Und die Lösung der Förderklasseninitiative wäre ein Wechsel zurück zum alten System?

Nein, darum geht es bei dieser Initiative nicht. Integration ist wichtig, muss aber in der Praxis funktionieren. Mit der Einführung von Kleinklassen können Regelklassen effektiv entlastet werden, ohne Kinder in eine Sonderschule zu schicken, wenn das nicht absolut notwendig ist.

Das heisst, die Initiative richtet sich nicht direkt gegen das aktuelle integrative Schulsystem?

Nein, wir wollen nichts bekämpfen, sondern Schulgemeinden eine brauchbare Lösung für ein reales Problem bieten. Förderklassen geben Schulen mehr Möglichkeiten, Integration und Unterricht sinnvoll zu kombinieren.

Diese Möglichkeit besteht doch bereits, gemäss Volksschulgesetz dürfen Gemeinden Kleinklassen führen. Wieso tun sie das denn nicht?

Weil es mit den vorhandenen Mitteln kaum umsetzbar ist. Den Gemeinden stehen für die Volksschulen diverse Ressourcen zur Verfügung, in diesem Fall geht es um Vollzeiteinheiten, sogenannten VZE. Diese spricht der Kanton den Gemeinden nach einem speziellen Schlüssel zu, der etwa Schülerzahlen und Sozialindex berücksichtigt. Zusätzliche Ressourcen werden für Schülerinnen und Schüler gesprochen, die in einem ISR-Setting sind, also in der integrierten Sonderschulung in der Verantwortung der Regelklasse. Wenn diese Kinder nicht in der Regelklasse, sondern in einer Förderklasse unterrichtet werden, streicht der Kanton diese personellen Ressourcen. So werden die Gemeinden vom Kanton eigentlich diszipliniert und der Spielraum ist eben nicht gegeben. Es braucht einen flexiblen Mitteleinsatz, das wollen wir mit unserer Initiative erreichen.

Was fordert die Initiative also ­konkret?

Ebendiese benötigten Mittel für heilpädagogisch geführte Förderklassen, damit alle Kinder im Kanton bei Bedarf dazu Zugang haben und der Regelunterricht entlastet wird.

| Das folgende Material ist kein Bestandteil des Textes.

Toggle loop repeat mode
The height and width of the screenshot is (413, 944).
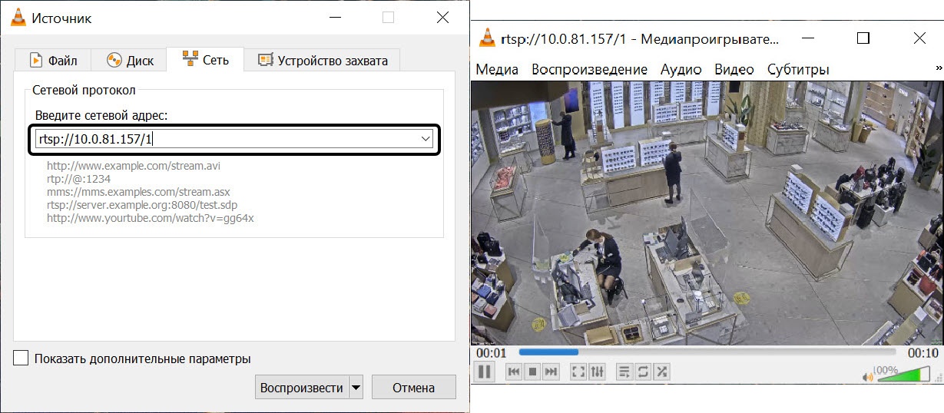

Diese Klassen sollen auch nur vorübergehend besucht werden können und die Rückkehr in eine Regelklasse muss immer möglich bleiben. So stellen wir bedürfnisgerechten Unterricht für alle und gleichzeitig eine pragmatische Integration sicher.

Wie sehen Sie die Chancen Ihrer Initiative?

Ich bin überzeugt, dass wir bis Juli die 6’000 Unterschriften sammeln und die Initiative zustande kommt. Unser Initiativkomitee ist über verschiedene Parteien breit abgestützt und es sind viele schulnahe Personen involviert. Es ist überhaupt ein Thema, das die ganze Schweiz bewegt. Wer nur schon ein bisschen etwas vom Schulbetrieb versteht, stimmt unserer Initiative zu.

FDP-Kantonsrätin Corinne Hoss-Blatter ist Kommissionspräsidentin der Kantonalen Maturitäts­schule für Erwachsene, Mitglied der Kommission der Berufsmaturitätsschule und im Stiftungsrat der Juventus Schulen. Sie wirkte 2006 bis 2022 in der Zolliker Schulpflege, ab 2014 als deren Präsidentin und gleichzeitig als Gemeinderätin.